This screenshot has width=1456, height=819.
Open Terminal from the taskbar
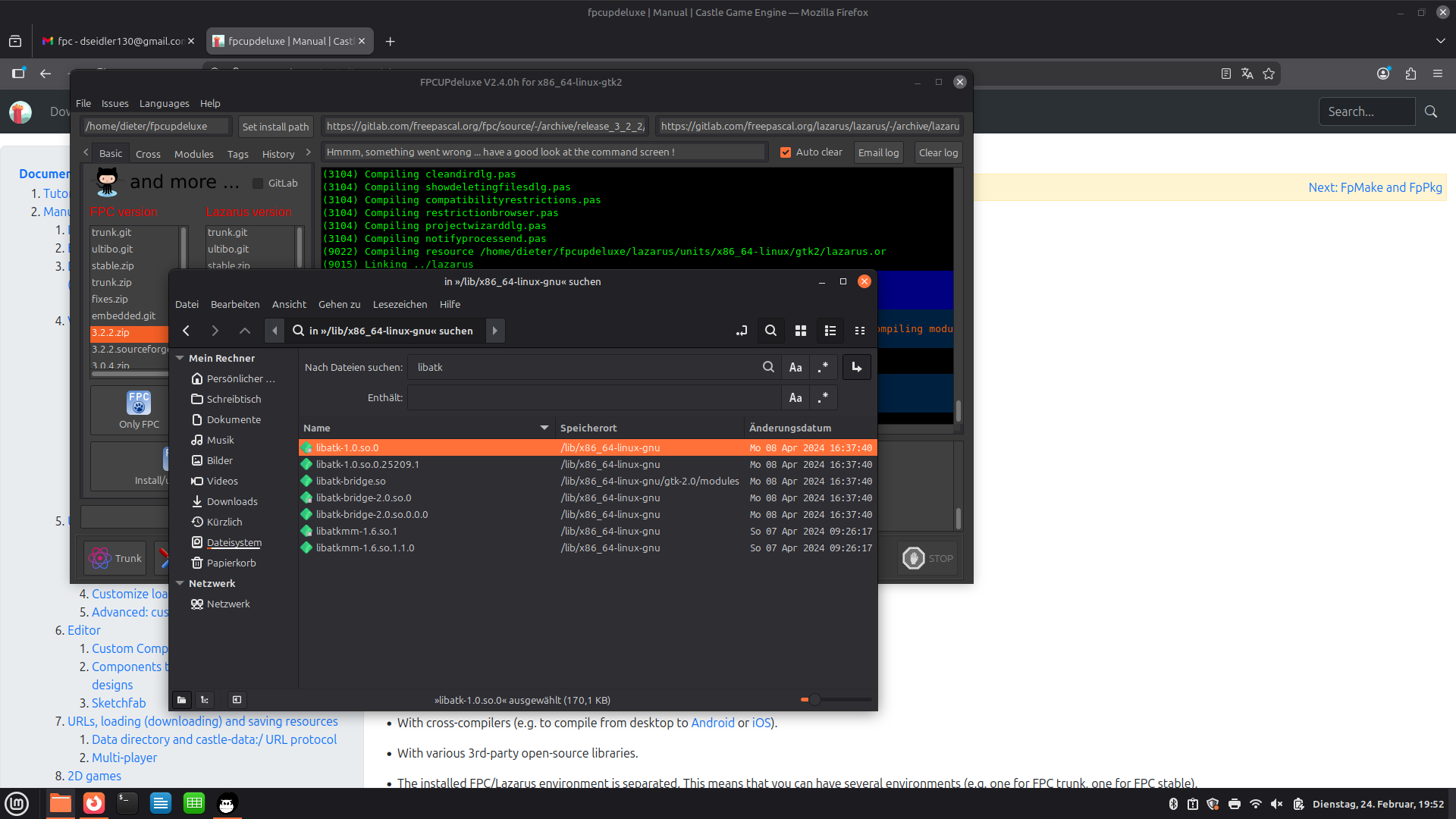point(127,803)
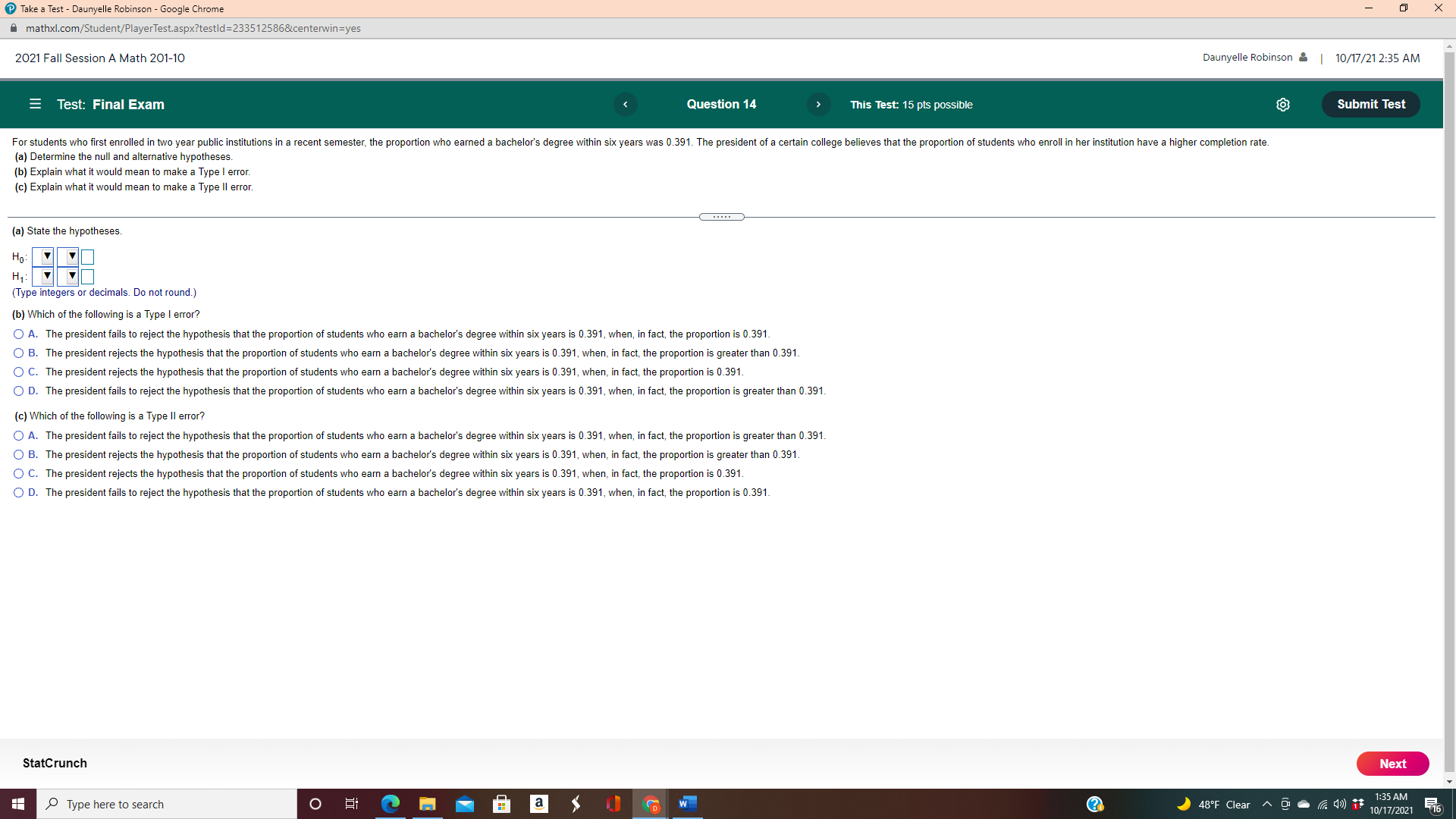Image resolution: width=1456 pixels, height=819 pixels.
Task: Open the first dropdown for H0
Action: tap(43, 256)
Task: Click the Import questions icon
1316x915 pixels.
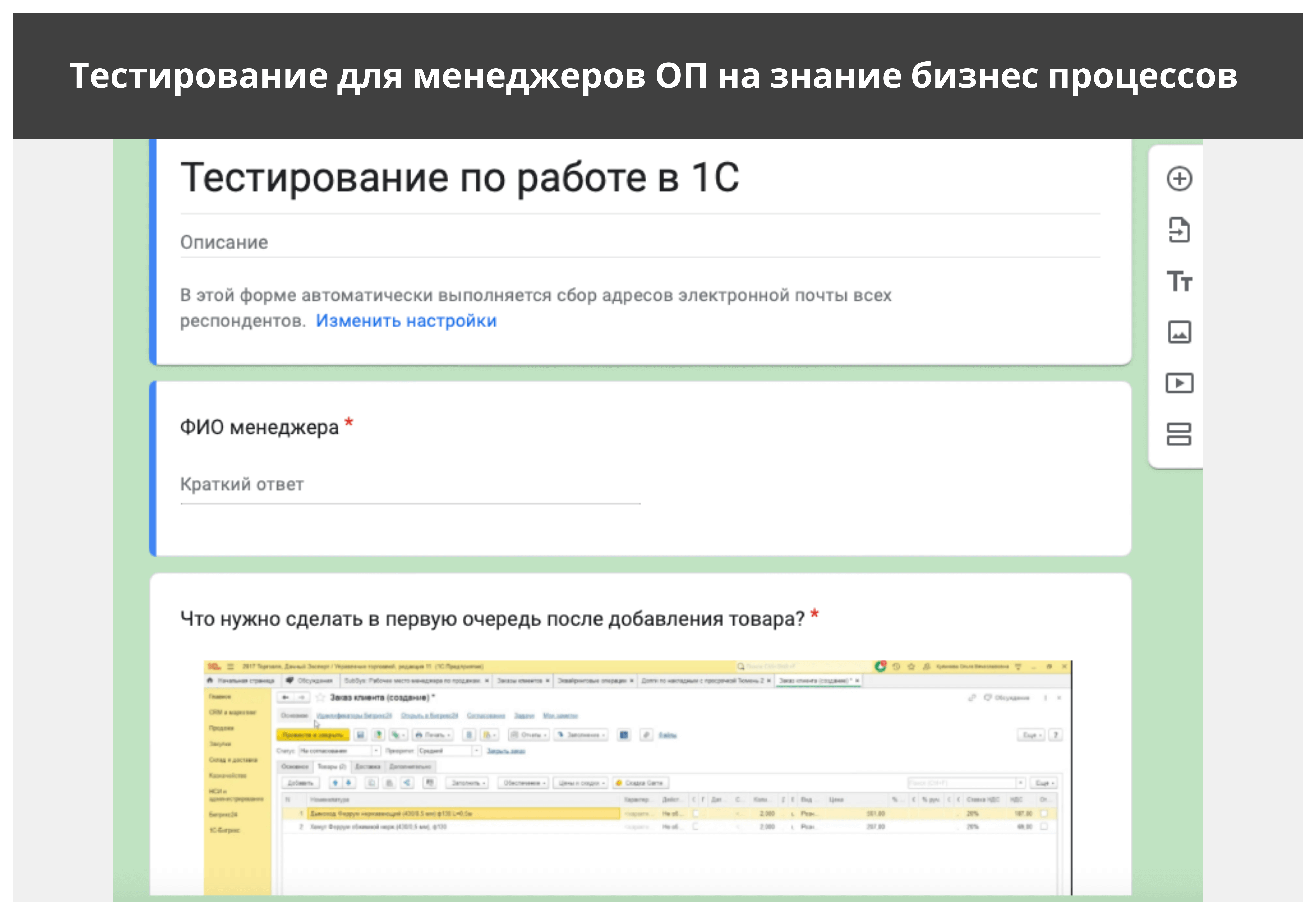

==

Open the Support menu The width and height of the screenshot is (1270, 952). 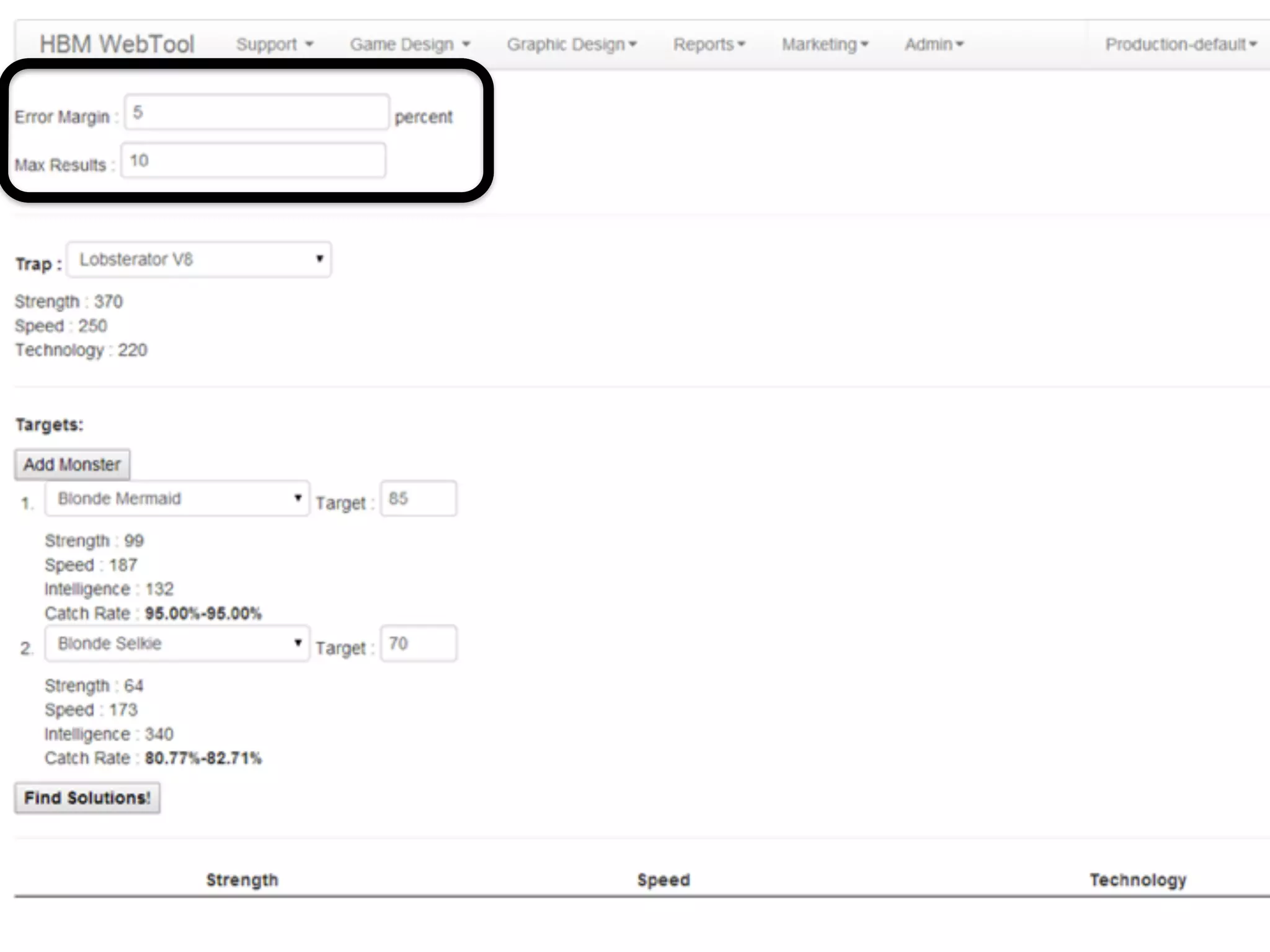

*THE TASK*.
Keep to the stretch from the line containing "Open Terminal from the taskbar" through the line containing "1316x915 pixels.", both ends included, and copy it exactly from the listing above, minus the pictures.

*RESPONSE*.
Open Terminal from the taskbar
point(127,803)
Image resolution: width=1456 pixels, height=819 pixels.
Task: Open the first dropdown for H0
Action: tap(43, 256)
Task: Click the Import questions icon
1316x915 pixels.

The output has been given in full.